Both Sam and Simpser confirmed that, while women are not in official leadership roles at the minyan, they are included in some aspects of the minyan’s operation. For example, a current project that Klein @ 9 is working on is changing the mechitzah. The current mechitzah is a curtain that closes off the back left corner of the room. Sam elaborated that, “whether that’s to put [the mechitzah] down the middle or make it less of a curtain,” they do consult with women about decisions pertaining to how comfortable they are in the minyan.

A female student who resides in Washington Heights, but prefers to remain unnamed, reflected upon the overall attitude towards women at the minyanim, noting that she refrains from attending minyanim on Wilf on Shabbat due to her discomfort of feeling like she is not welcome. “Women who live in Washington Heights are no peculiarity, but at the YU undergraduate level, we are understandably and fittingly an irregularity”, she said. “I feel uncomfortable being in the Wilf gender minority on Shabbat.
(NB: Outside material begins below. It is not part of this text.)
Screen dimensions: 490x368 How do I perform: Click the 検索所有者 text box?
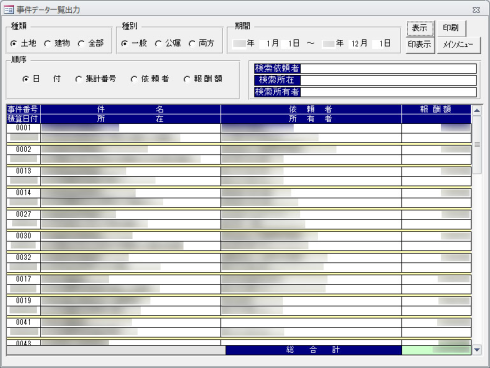(388, 92)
Not all men who enroll at Yeshiva University expect that female students will partake in their religious communities, so my participation feels like an overstep into understandably partially unwelcoming territory.”

The issue of roles on campus is not exclusive to Wilf. This year as well as last, the Torah Activities Committee (TAC) has invited YU men to come to the Beren campus for Shabbat to complete a minyan for women to attend. One might, therefore, have thought to look towards Beren’s policies towards these visiting men and expect them to be consistent with those of their counterparts. As it turns out, however, there is actually a pattern of men being more limited on the Beren campus than females are on Wilf. Relaying his experience coming downtown for Shabbat in order to complete a minyan, Simpser expressed that “men feel excluded on Beren. Men are not allowed to go to programming downtown on Shabbat.” He elaborated that, apart from minyanim, he was told he cannot listen to speakers or shiurim.

Officially, the men who spend their Shabbat downtown, also known as “Minyan Men”, have separate meals and programming, but are welcome into the dorm lounges and any programming that takes place in the Beren beit midrash. Adina Cohen, the Vice President of TAC, explained that the reasoning for these policies is not so unlike the explanation given for Wilf’s policies. “There is a large population of women on campus who prefer not to have coed programming and, in addition to the value of davening tefillah b’tzibur, we also strive to maintain the all-women’s feel of Shabbat on Beren campus.”

In response to these concerns of making everyone comfortable, there are subtle differences between the way Shabbat is run on Beren and Wilf, nuances that Simpser attributed to the more “imposing presence” of Rebbeim on the uptown campus. One such difference is the policy regarding women kissing the Torah after Torah reading. Yael Green, Student Recruiter of the Shabbat Enhancement Committee, stated, “the current policy is that a man will take the Torah out of the Ark and he will hold it at the front of the women’s section and Rabbi Rozensweig, the Shabbat rabbi, will announce ‘at this point we invite everyone to come forward and kiss the Torah.’” On Wilf, the leaders of the Klein @ 9 minyan do not offer the opportunity for the women to come up and kiss the Torah. Upon being asked if a similar policy to allow women to kiss the Torah has ever been discussed on Wilf, Simpser replied that he “doesn’t know if it would be allowed, but it has also never come up, to my knowledge.”

With more female students residing in the Heights, there is a call for more transparency regarding the current policies, as well as reevaluating them based on the needs of the community. While the status quo might ensure the comfort of a large population on Wilf campus, the developing community deserves to know the guidelines, as well as have a voice in the conversation that affects their Shabbat experience. Understanding guidelines for the current programming may enhance Shabbat as well as limit any further miscommunications between the student body and heads of programming.